|Surgical Procedures -
Anterior Cruciate Ligament (ACL) Reconstruction
|ANATOMY OF THE
The knee joint is one of the bodys largest moveable joints. This joint is essentially made up of three bones: the femur (thigh bone), the tibia (shin bone), the patella (knee cap). The weight-bearing surfaces of the knee joint are covered with a smooth, slippery articular cartilage that allows the bones to slide freely on each other. Another type of cartilage called the meniscus, lies between the femur and tibia, and cushions the joint. The joint cavity is lubricated by a substance called synovial fluid, which further reduces friction.
The knee joint is held together by the muscles and tendons and strong, fibrous structures called ligaments. Internally, the anterior cruciate and posterior cruciate ligaments hold the joint together in its normal anatomical position and prevent dislocation.
These ligaments cross the joint, and stabilize the knee as it is flexed (or bent) and extended (or straightened). When the leg flexes at the knee, it does not only bend and straighten in one plane, but there is also a slight rotational component to this action as well.
|THE ANTERIOR CRUCIATE LIGAMENT INJURY
When a severe twisting of the knee occurs, one or both of these ligaments (ACL and PCL) may become stretched, or even torn. This twisting of the knee may be related to a contact injury (such as might occur in football), or even a non-contact injury. Some patients report of hearing a pop or snap when the injury occurred. Following the injury, the injured knee joint may swell and feel like it may give way when weight is applied.

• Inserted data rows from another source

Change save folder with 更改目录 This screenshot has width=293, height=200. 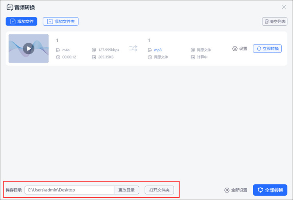[x=127, y=190]
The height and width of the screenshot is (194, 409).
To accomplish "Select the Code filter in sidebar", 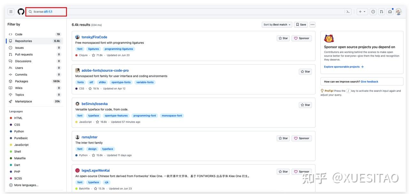I will click(19, 34).
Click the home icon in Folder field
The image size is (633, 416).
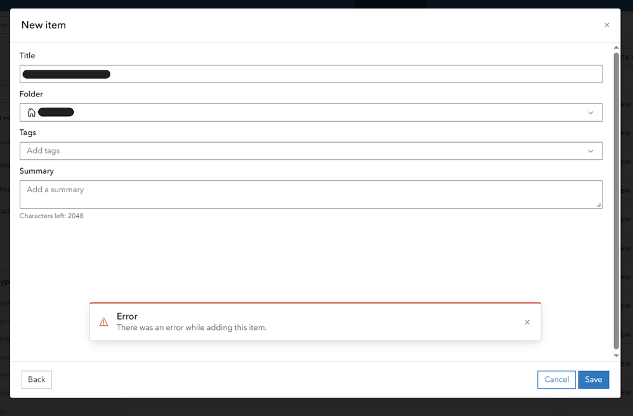31,113
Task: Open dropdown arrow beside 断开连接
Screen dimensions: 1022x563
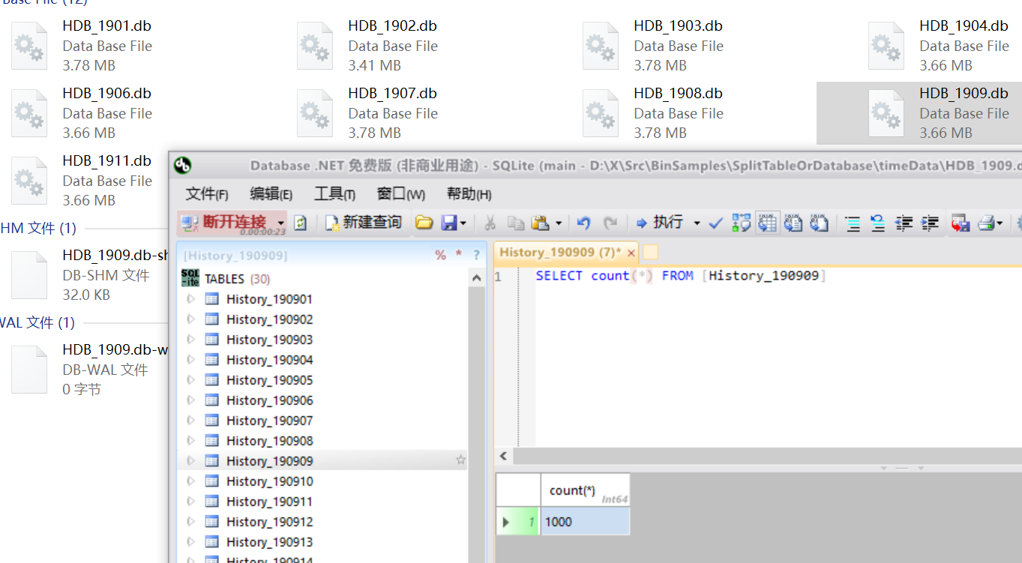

|A tear in the anterior cruciate ligament (ACL) is one of the most common knee injuries that may occur to a recreational, amateur, or professional athlete. This injury may result from twisting the knee too far in one direction, or by a sudden and forceful change in direction as may occur during football, soccer, skiing, basketball, racquetball, or tennis. Frequently, the injury occurs in those sports that require the foot to be planted in one spot, and the body to suddenly change direction or make a lateral movement.
This anterior cruciate ligament is a thick fibrous band that connects the femur (the thigh bone) with the tibia (shin bone). If the ACL is completely torn, the knee becomes unstable. Because long-term instability may lead to early arthritis of the knee, a proper diagnosis is necessary to obtain the best possible outcome. By recognizing the instability and reconstructing the ACL, the chance of degenerative changes in the joint are reduced.
A small percentage of people may be able to function with a torn ACL; however, this usually requires modification of activity.
Reconstruction of the knee joint following complete ACL rupturing, may require surgery to replace the stabilizing effect of the original ACL.
During surgery, a bone and soft tissue graft is taken (or harvested) from the anterior knee. A small portion of bone is taken from both the patella (knee cap) and tibia (shin bone). The drawing on the left depicts the location of this graft site. The bone grafts are connected to each other by a piece of strong patellar tendon. This graft with its three components will now serve as the new ACL ligament.